[Stored data]

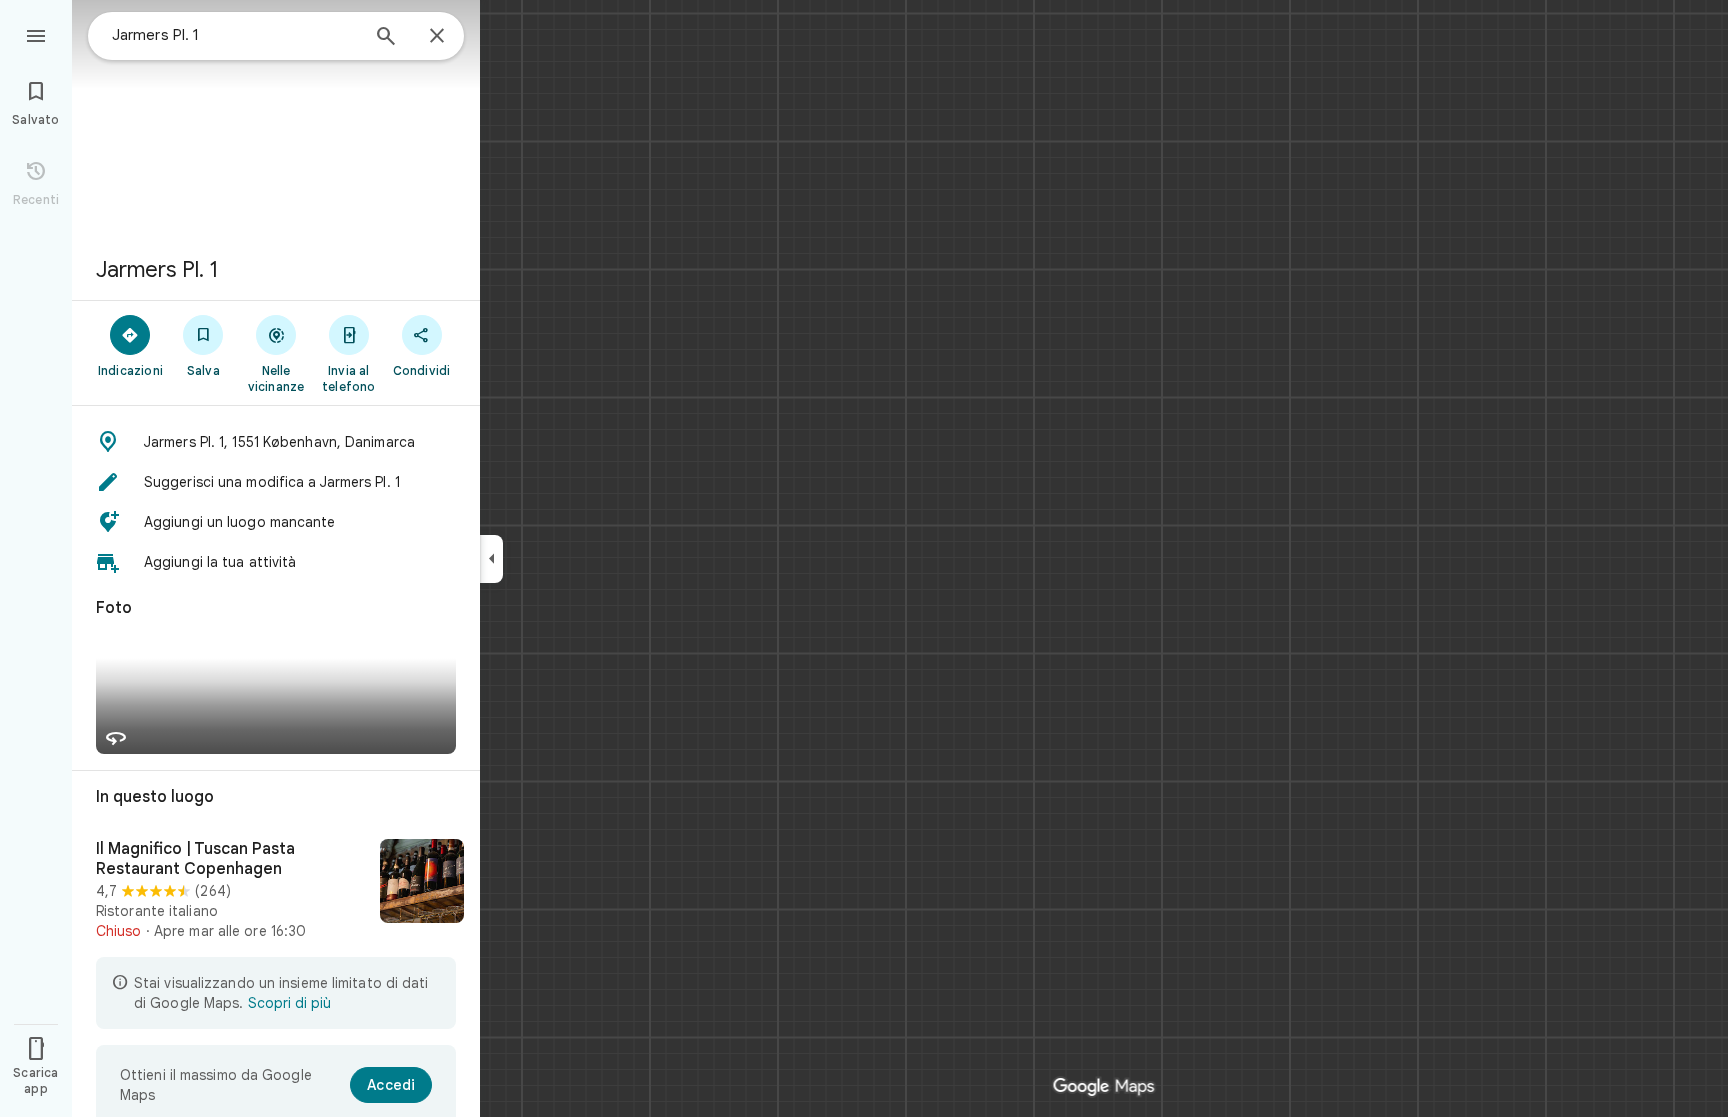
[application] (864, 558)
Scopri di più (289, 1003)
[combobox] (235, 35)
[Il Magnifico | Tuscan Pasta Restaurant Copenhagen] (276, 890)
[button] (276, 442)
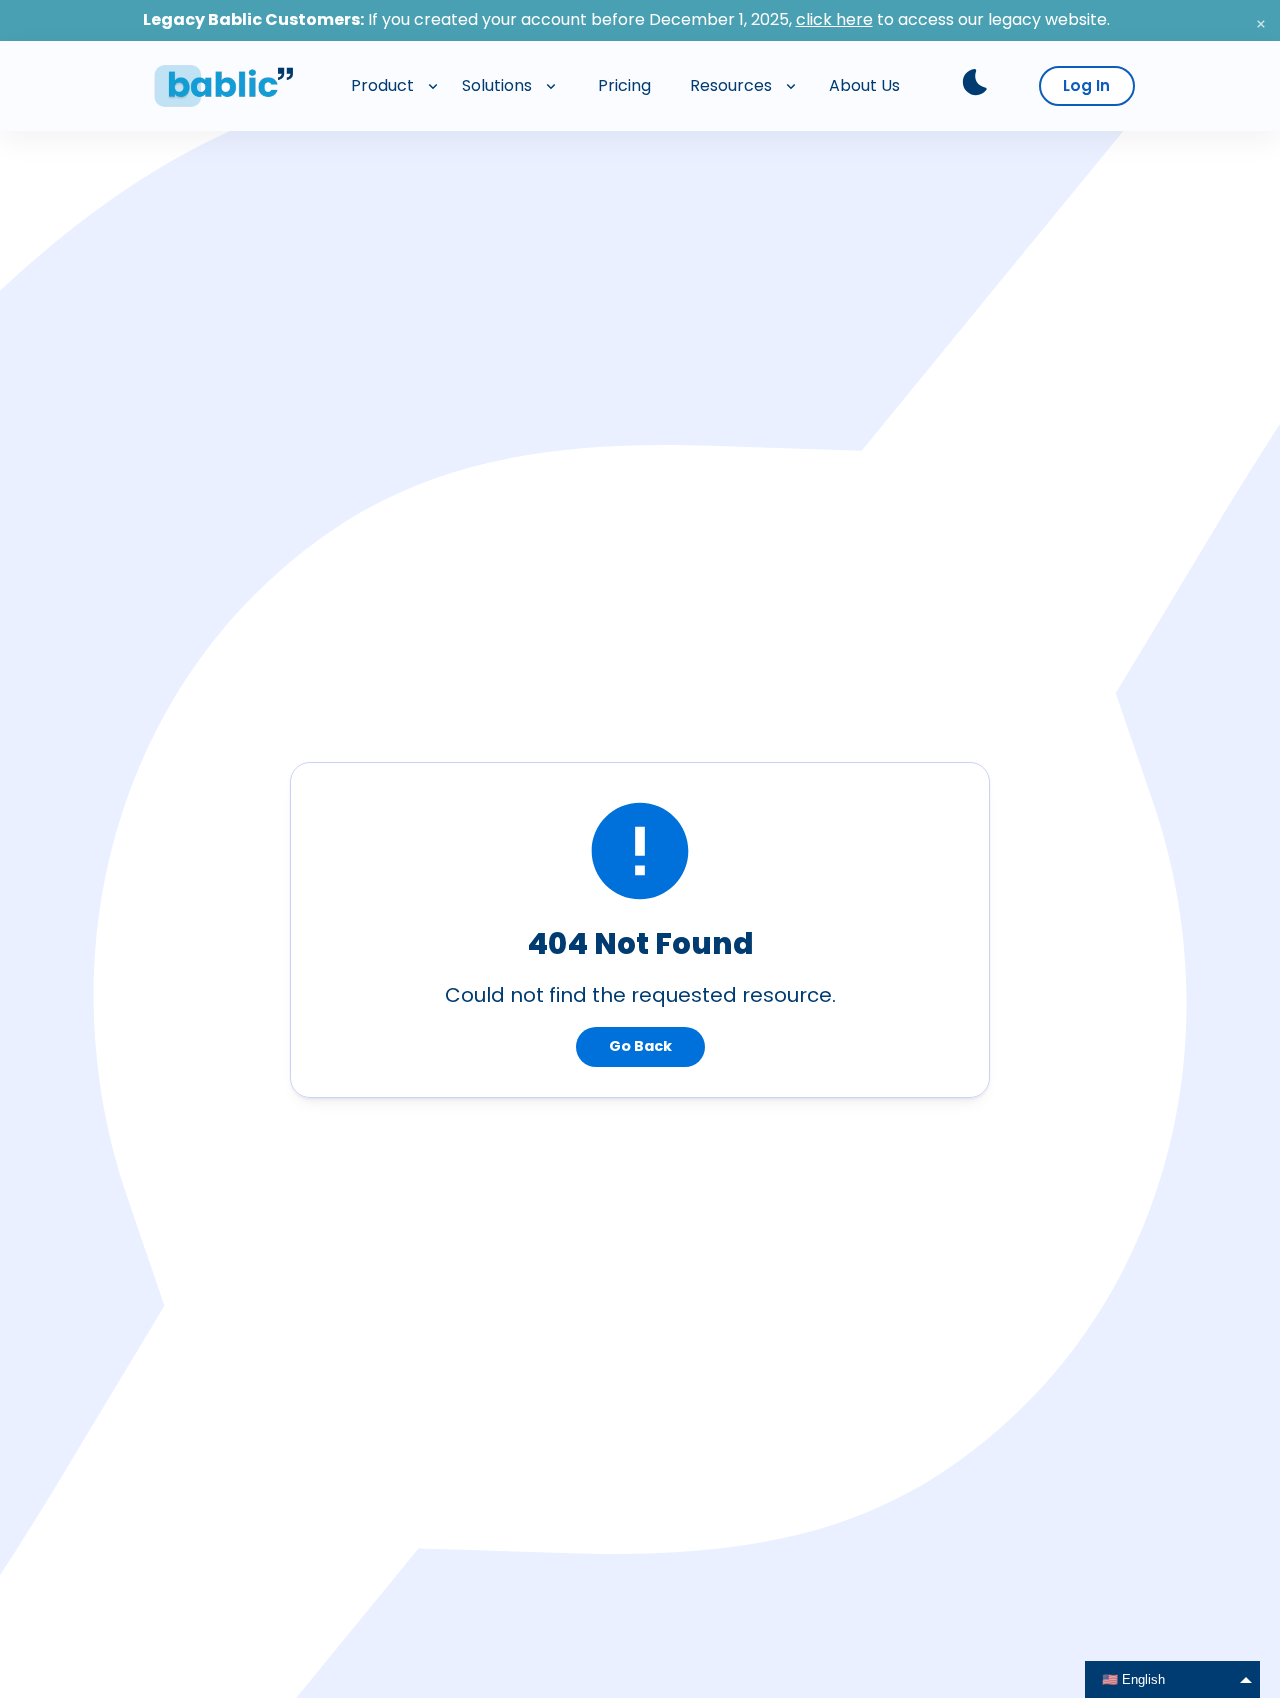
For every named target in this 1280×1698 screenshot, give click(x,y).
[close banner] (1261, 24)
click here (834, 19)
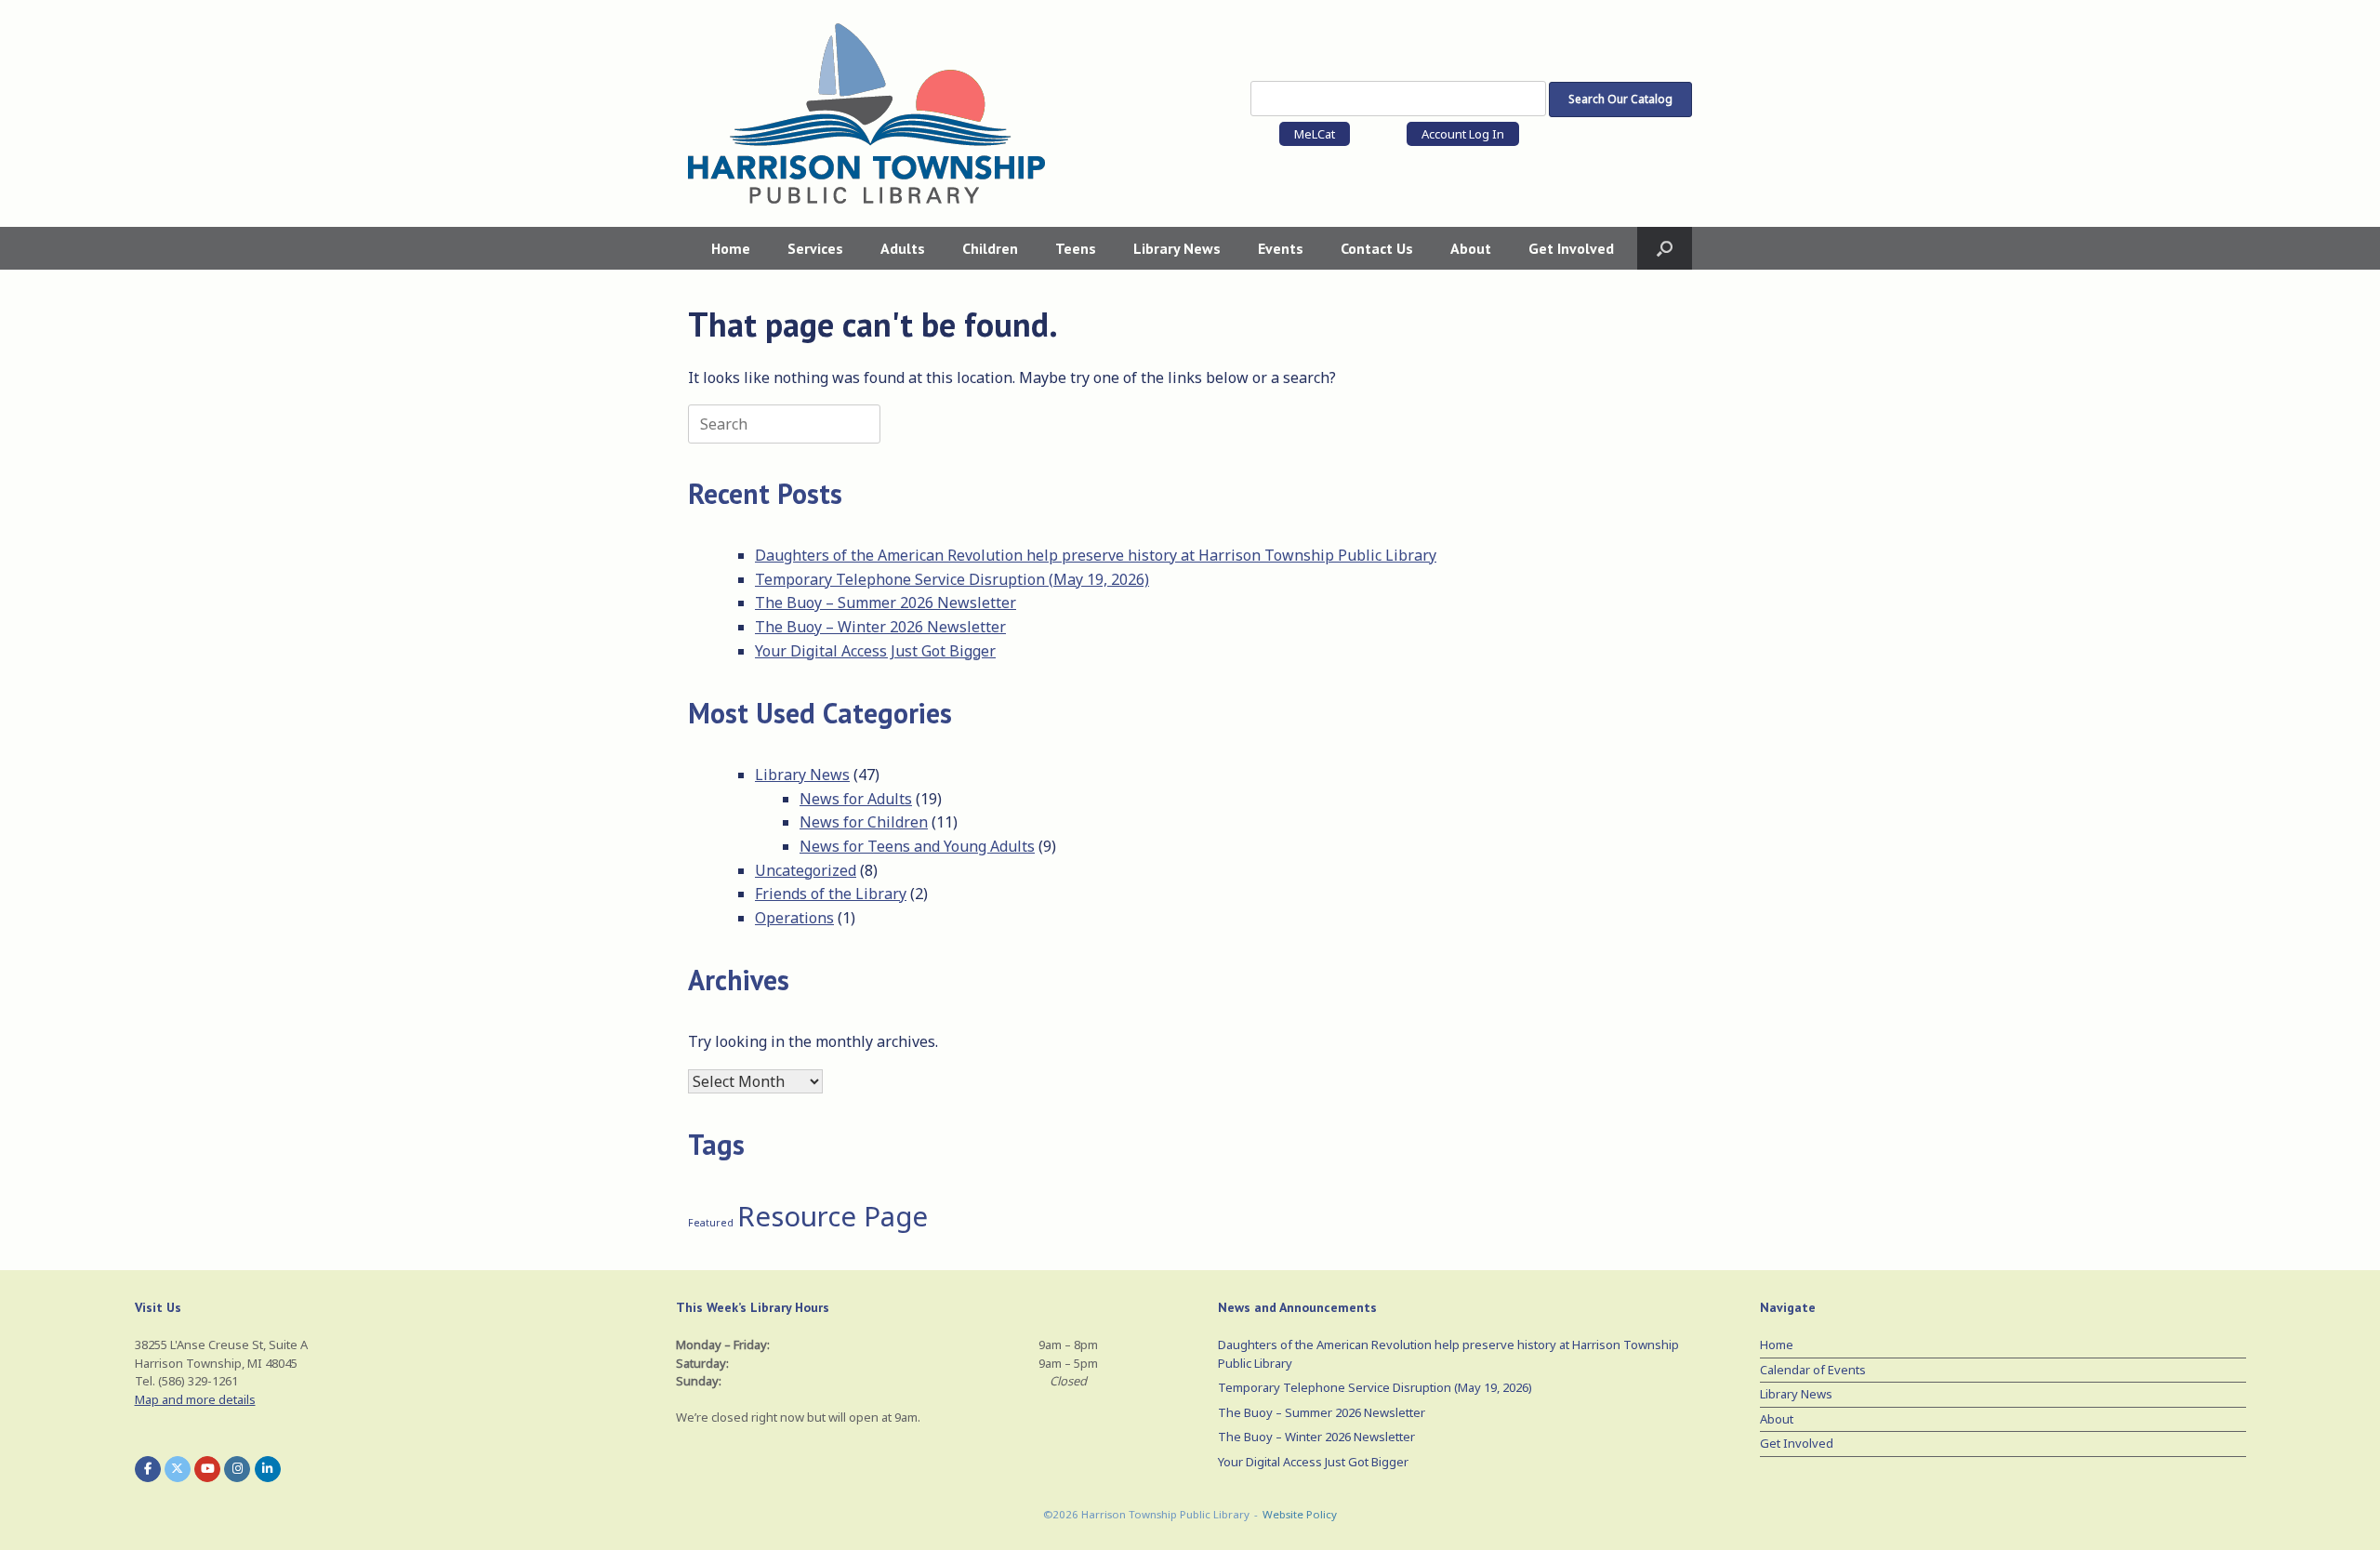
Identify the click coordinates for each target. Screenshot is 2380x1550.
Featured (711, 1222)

> Exercise prompt: Go through the data and show each line that holds "click".

> Written solution:
For every named target in this 1280×1698 screenshot, give click(x,y).
click here (834, 19)
Identify the click coordinates for each target. Screenshot is 2380x1550.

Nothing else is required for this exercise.